In our meta-analysis of 9038 cancer cases and 11,596 controls participating in 17 studies, we demonstrated a weak protective effect on cancer in relation to the TG genotype. We also observed a moderate protective effect on ovarian cancer and a slight protective effect in Caucasians after stratification by cancer type and ethnicity, respectively. The most likely reason for absence of an association in Asians may relate to the significant difference in minor allele frequency (G). The frequency in the Asian populations was 3.4%, which was significantly lower compared to Caucasians (25.9%, P < 0.05). Another possible explanation is the wide disparity of total number (8279 cases and 6707 controls of Caucasian origin, 3217 cases and 2231 controls of Asian origin).
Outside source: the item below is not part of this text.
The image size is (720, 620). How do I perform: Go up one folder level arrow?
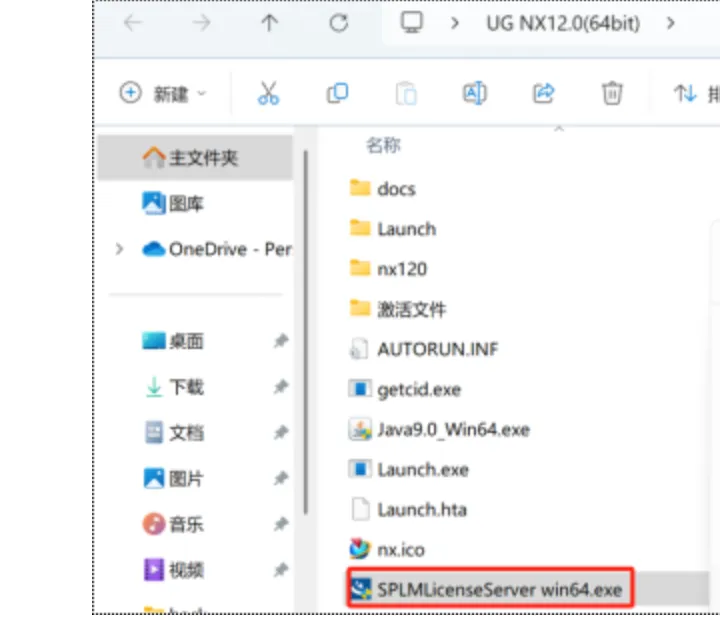click(x=270, y=23)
In a previous meta-analysis where a total of 8 studies with 3591 cases and 3799 controls were included, Wei et al[41] failed to demonstrate any evidence in support of an association between rs2066827 polymorphism and cancer. In this published analysis, Wei et al included a study of 398 breast cancer cases and 372 controls,[42] which was later updated by Figueiredo et al in a larger number.[25] The results thus may be affected due to the overlapped data. Unlike the earlier meta-analysis, our analysis restricted to studies without HWE deviation indicated significant protective effects on cancer based on 13,244 additional subjects (5447 cases and 7797 controls). In addition, we found a novel association for ovarian cancer and Caucasians after excluding the overlapped data.
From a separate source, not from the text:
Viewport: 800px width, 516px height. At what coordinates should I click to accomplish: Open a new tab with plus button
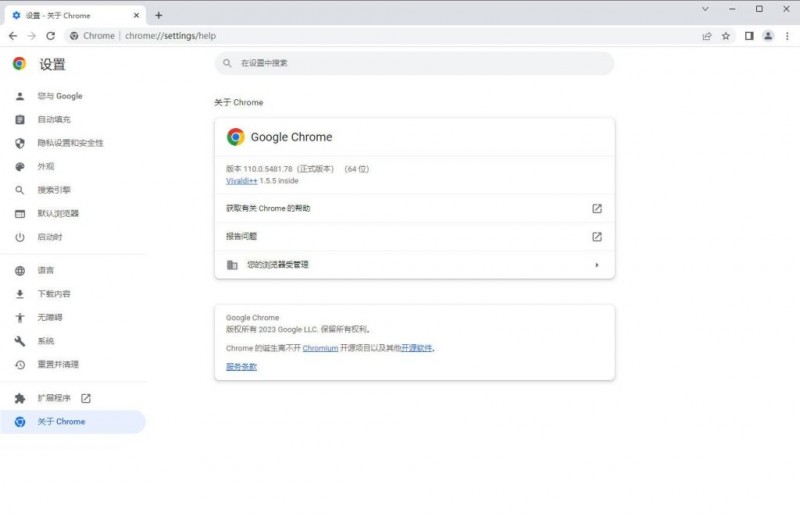pyautogui.click(x=158, y=15)
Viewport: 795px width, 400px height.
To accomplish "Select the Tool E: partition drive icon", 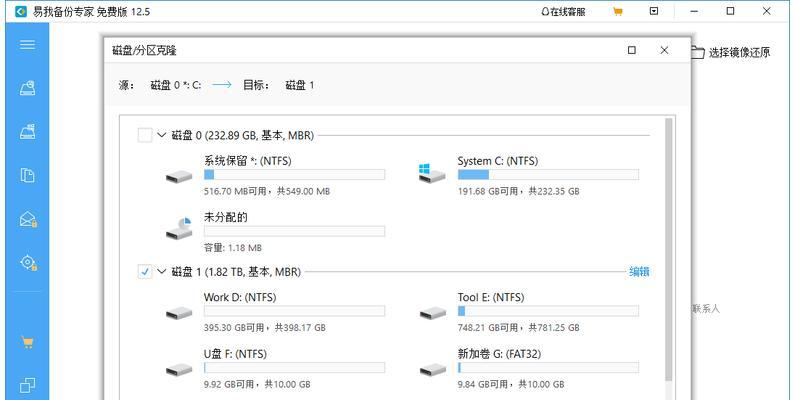I will (432, 313).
There are some strengths and limitations in our study. An important strength is the markedly expanded sample size which helped to identify some findings not suggested in the previous meta-analysis. Further, we included all studies with usable data without considering language. The exclusion of papers for linguistic reasons may lead to biased results.[43] However, the current sample was too small to detect the possible effects for multiple cancer types and did not allow further stratification analyses by ethnicity for ovarian cancer and breast cancer. Thus, sample insufficiency is one of the limitations. Second, significant heterogeneity presented in some analyses. Exclusion of the identified outliers caused obvious changes in the risk estimates, suggesting that heterogeneity should be considered in interpreting some results. Finally, effects of common confounding factors, including age, gender, tobacco smoking and alcohol consumption, were not assessed in the present study because of data insufficiency.

In summary, our meta-analysis demonstrated some evidence that the rs2066827 polymorphism of the CDKN1B gene may protect against the development of human cancer, especially ovarian cancer and in Caucasians. Additional work with a larger number is recommended to better understand the potential functional role of this nonsynonymous polymorphism in distinct ethnic populations and various cancers.